La gara truccata. Quelle buste aperte per “aggiustare” l’offerta
(Marco Aldighieri, Donatella Vetuli)
I quattro “nuovi” indagati sulla tangentopoli delle Terme saranno ascoltati domani per l’interrogatorio di garanzia. Luciano Pistorello, in carcere a Venezia, sarà sentito per rogatoria così come per Maurizio Spadot in carcere a Rovigo. Invece Guido Granuzzo agli arresti domiciliari e Luciano Di Caro con solo l’obbligo di dimora compariranno, sempre domani, davanti al Gip del tribunale di Padova Margherita Brunello.

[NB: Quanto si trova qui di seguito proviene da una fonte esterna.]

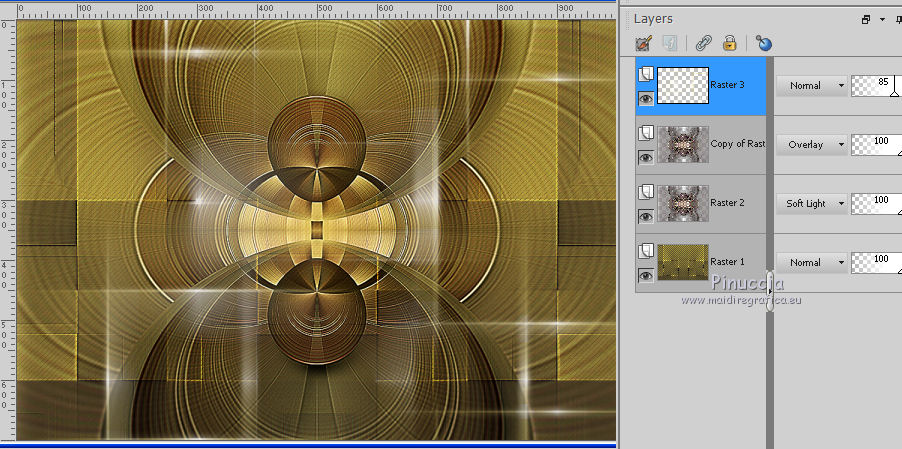Image resolution: width=902 pixels, height=449 pixels.
Task: Click the Lock transparency padlock icon
Action: coord(730,43)
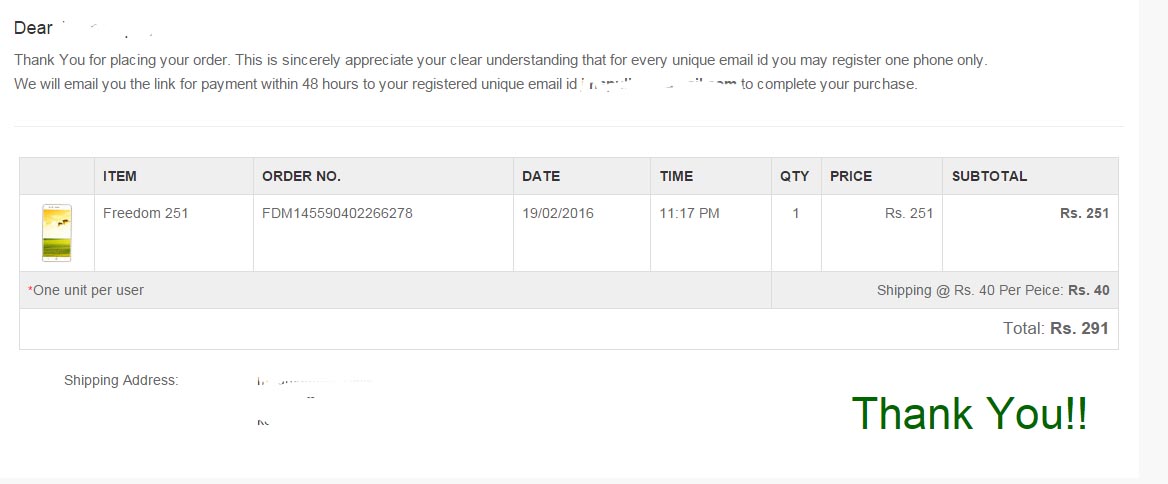This screenshot has width=1168, height=484.
Task: Click the bold subtotal Rs. 251
Action: [1084, 213]
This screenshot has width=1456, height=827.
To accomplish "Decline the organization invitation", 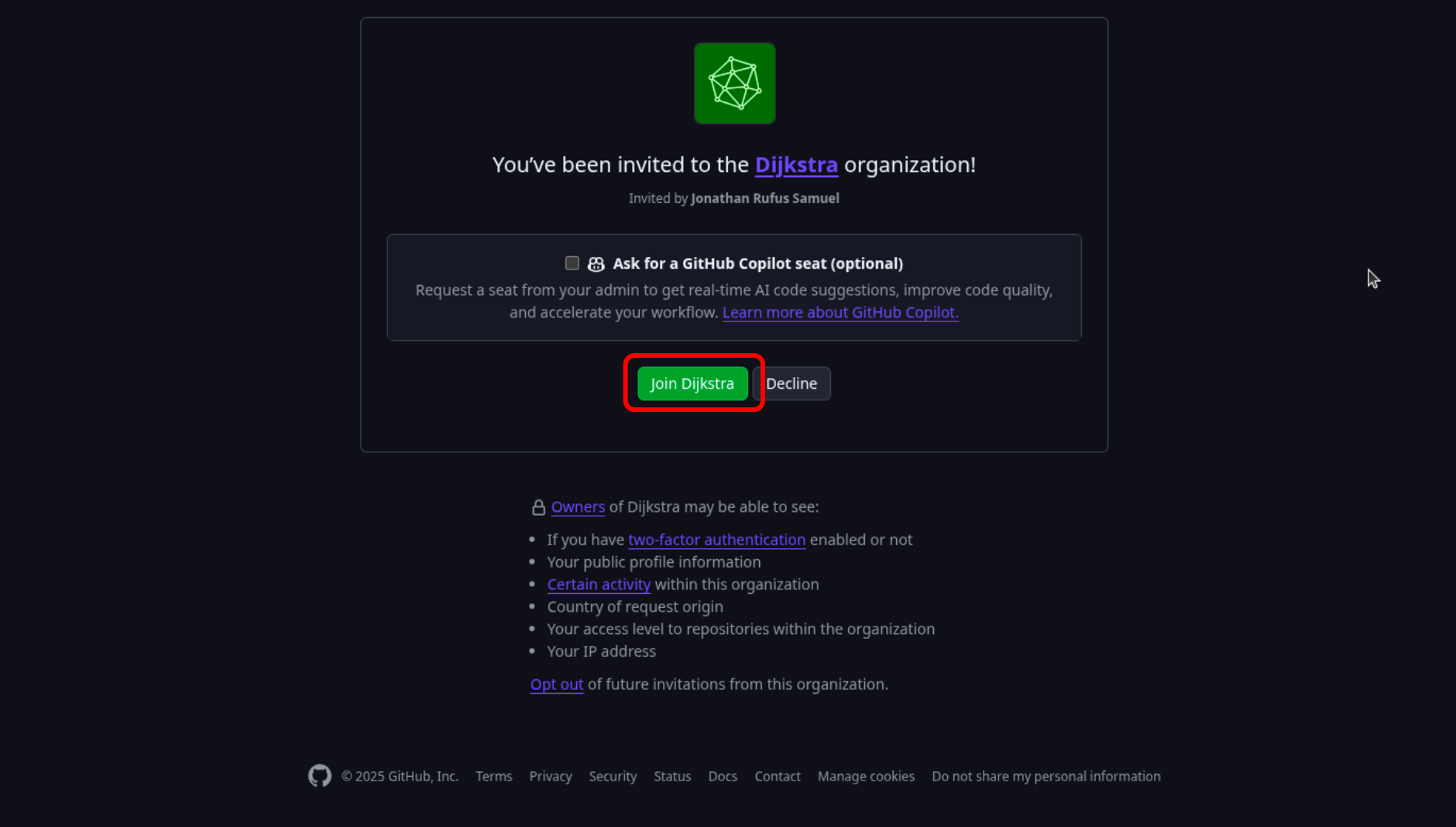I will pos(792,383).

Ma all’esame degli investigatori restano tutti gli appalti comunali, dopo gli arresti che hanno riguardato la vecchia discarica di Giarre e la gara fra quattro imprese per la riqualificazione ambientale. Al centro della nuova inchiesta la Pistorello Srl, risultata vincitrice con lavori per quasi 3 milioni, come da finanziamento regionale. Gara truccata, con dati e punteggi manomessi, incalza l’accusa. Ma dalle testimonianze raccolte sarebbe stato proprio il sindaco Luca Claudio «a fornire nominativi di ditte da invitare nelle gare d’appalto». Insomma, la Pistorello, che opera soprattutto nel settore dei lavori stradali, sarebbe stata società «espressamente segnalata dal sindaco di Abano». Quanto ai lavori di bonifica dell’area di Giarre, a gennaio 2016 si presentano quattro ditte, compresa la Pistorello. E sarà un dipendente comunale a rivelare, poi, i problemi emersi sulla valutazione tecnica, e cioè «la difficoltà di valutare l’offerta proposta dalla Pistorello, in quanto quella indicata non è conforme a quanto espressamente richiesto dal bando di gara, anche per carenza documentale». L’appalto, infatti, riguardava lavori di riqualificazione nell’area di proprietà del Comune in via Guazzi, mentre la proposta della società in questione prevedeva l’esecuzione di opere che potevano ritenersi variante sostanziale. Dunque, non conforme al bando, con automatica esclusione. L’architetto Spadot avrebbe, secondo l’accusa, pensato a elaborati integrativi da inserire nell’offerta, come se fossero presentati sin dall’origine, spianando di fatto la strada alla Pistorello. Le alterazioni, secondo la ricostruzione degli inquirenti, negli intenti di Spadot non sarebbero dovute risultare da alcun verbale e si sarebbe dovuto dire agli altri commissari che i documenti erano presenti fin dall’inizio, ma erano sfuggiti all’analisi. Turbativa, per gli investigatori, che arrivava a contemplare la possibiltà concreta di alterare il materiale già presentato nei plichi delle imprese, materiale che doveva essere valutato dalla commissione. Si tentava anche di avere un parere dalla Provincia, per sancire che la proposta dalla Pistorello era una “miglioria”. Per l’accusa anche l’attribuzione dei punti alle partecipanti non era avvenuta nell’ambito di una seduta privata tra i membri della commissione. Al contrario, sarebbe avvenuta al di fuori di ogni riunione tra chi aveva il potere di decidere, senza alcune verbalizzazione «con continue variazioni, interventi, influenze esterne».